Por fin, el puntito tan esperado. Aumenta, se acerca, se convierte en un pequeño avión. Ya baja rápidamente para aterrizar, ya rueda por la hierba seca, espinosa. Corren hacia él, y el piloto, sin haber parado aún los motores, grita desde su asiento:

—Han cumplido el objetivo, han encontrado la columna de blindados y han arrojado las bombas. Ya estaban de vuelta cuando los ha alcanzado una bandada entera, nueve cazas, que han empezado a picotear. En total, dos cazas han salido ilesos, el aparato de bombardeo parece que está borracho, temo que Gustavo esté herido.

Sobre el tercer caza no le preguntan nada. Mientras el piloto se desabrocha las correas, sus camaradas cuentan los orificios de bala en las alas y en la cola. Son cinco... ¿Quién iba en el caza derribado? Pero no, Guides vive. Desde luego es él quien, con gran maestría, casi a plomo, baja al campo. Su cara de negras cejas expresa emoción y tristeza. Grita que preparen cuanto antes un coche sanitario. No hay coche. Entonces, una camilla. Ya aparece el aparato grande. Oscilando en el aire, inclinándose a un lado, aterriza torpemente, dando saltitos.

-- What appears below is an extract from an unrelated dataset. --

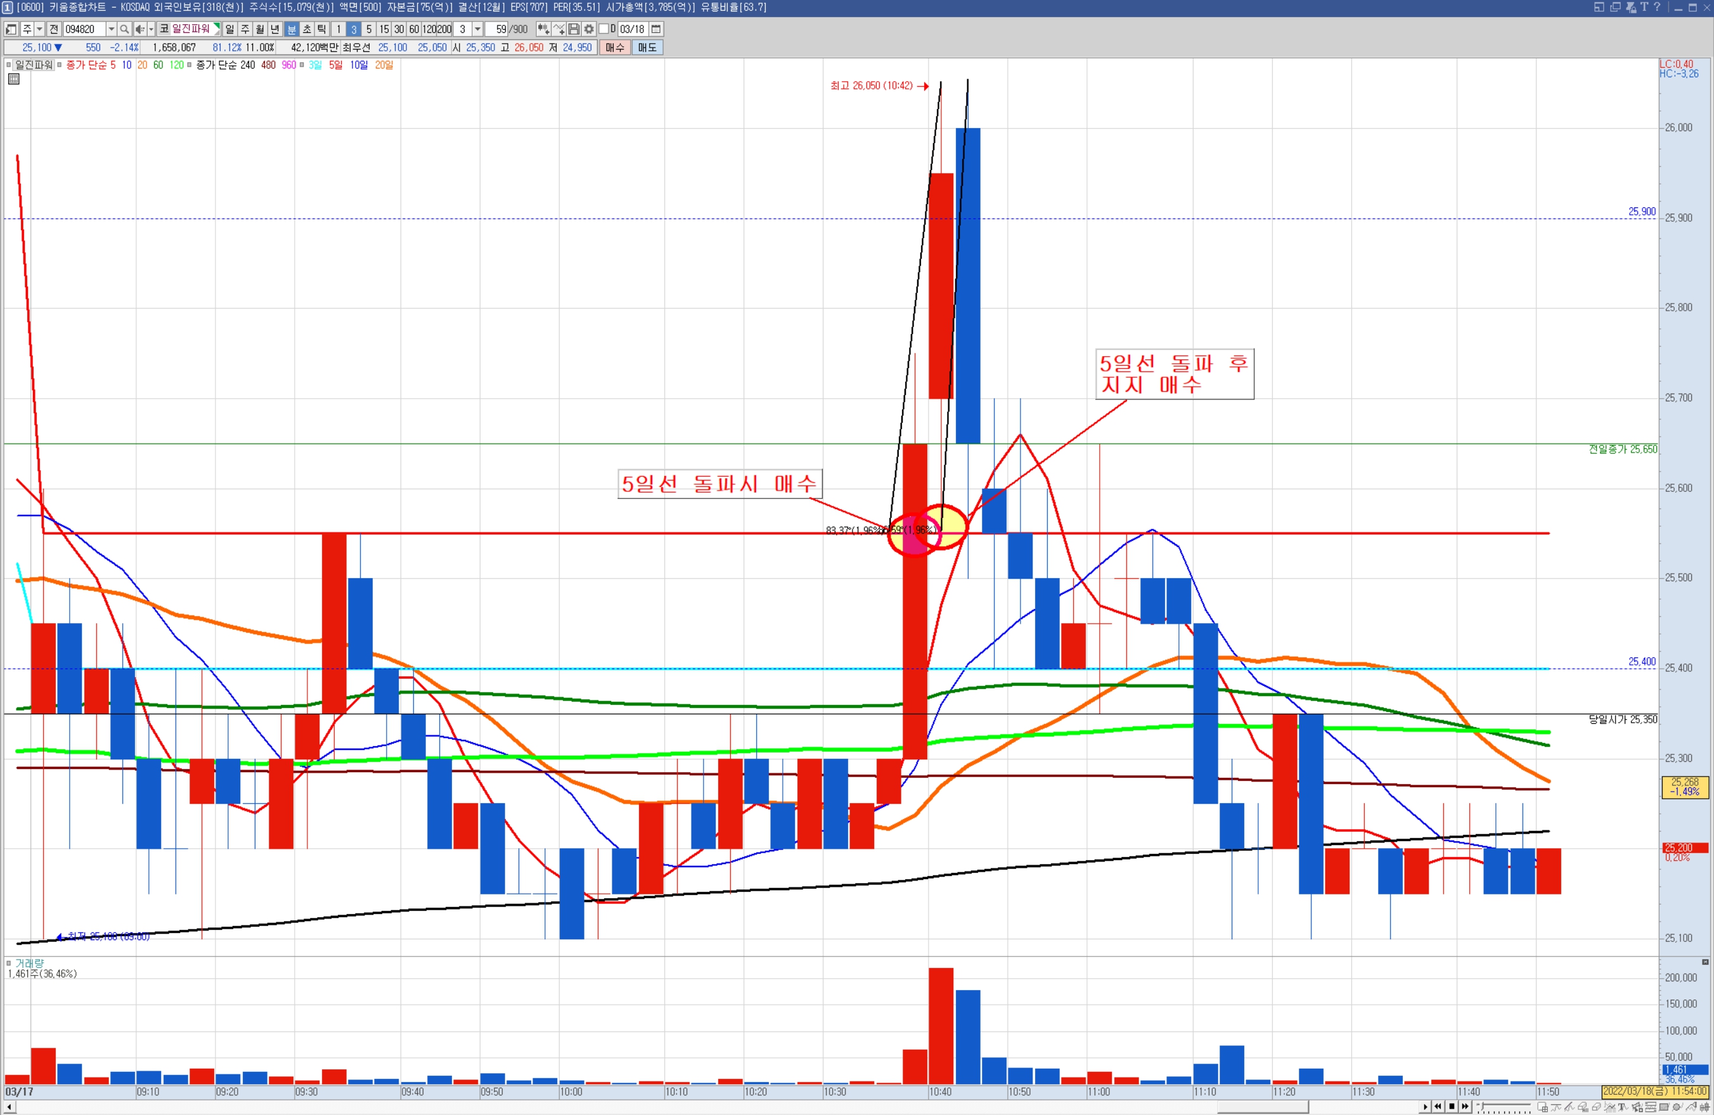Screen dimensions: 1714x1115
Task: Expand the 주 chart type dropdown
Action: pos(40,30)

Todos corren hacia el avión. Nadie abre desde el interior. El propio jefe del aeródromo abre la portezuela. La cabina está llena de sangre. El piloto, exhausto, está sentado; mejor dicho, cuelga de las correas, inclinado sobre el volante. A su alrededor, en el suelo, un gran charco rojo. El piloto tiene, atravesados por las balas, no sólo los hombros, las piernas y los brazos, sino, además, las manos. El respaldo del sillón está hecho jirones sobre la misma cabeza del piloto. ¡Cuanto dominio de sí mismo y cuánta valentía ha necesitado para escaparse, crucificado por las balas, del cerco de las aves de rapiña, para volar hasta el aeródromo, salvar el avión y a sus camaradas!

El bombardero y el ametrallador también están heridos, pero de menos gravedad que el piloto: los cazas fascistas los han atacado desde abajo y por delante.

El avión está acribillado; los cristales, rotos; los mecanismos, abollados. Un ingeniero español trepa por él, maneja los cables y mueve la cabeza, aprobatorio.

—¿Servirá?

—Servirá.

—¿Cuándo?

—Dentro de media hora. Bastará cargarlo de bencinay limpiar las ametralladoras.

—Por lo menos lave la sangre. ¿Y piloto? ¿Y bombarderos?

Guides explica:

—Gente hay. Éste es el mal, tenemos más tiradores que ametralladoras y más pilotos que aparatos.

Está apenado.

—Hacemos lo que podemos. Francia no nos ha apoyado. Los españoles son unos bravos mozos, pero a su lado tiene que haber aún alguien que los sacuda. En agosto no bombardeaban a menos de tres mil metros, ahora van con nosotros a quinientos. Ayer aún se estrelló uno, murió en el hospital hoy le enterramos.

Nos llaman a la sala de cirugía. Allí se oyen voces y discusiones. Al piloto herido le han extraído unos cascos de metralla y le han taponado los agujeros de las heridas. Pero él exige una comida con todas las de la ley: entremeses, asado y vino. Pone el grito al cielo hasta que Guides le encarga en su presencia sardinas, tomates, un filete y una botella de Valdepeñas. Calmado y cerrados los ojos, de pronto advierte que preparen el filete con mantequilla y no con ese terrible aceite de oliva, de lo contrario, vomitará y tendrá un derrame cerebral —él se conoce—. Guides le reprende:

—¿Cómo no te da vergüenza, camarada? Este país está en guerra, compréndelo, ¡tú eres un camarada!

Pronunciada por Guides, la palabra «camarada» resulta un encomio. Al presentar a sus pilotos o mecánicos, de algunos de ellos dice: «Éste es un camarada», lo que suena como un título. De sí mismo, sin pertenecer al Partido, dice: «Yo soy un camarada», o bien: «A mí, como camarada, no hace falta recordarme esto...»

Vamos a enterrar al aviador español. Ha muerto, a consecuencia de las heridas, en el hospital militar número uno de Carabanchel. Por el portalón del hospital, a menudo salen pequeños cortejos fúnebres. En vez de música, suena el tambor de guerra. Los sencillos ataúdes van cubiertos con banderas republicanas. Tras los ataúdes caminan en silencio personas vestidas de uniforme militar y otras de paisano.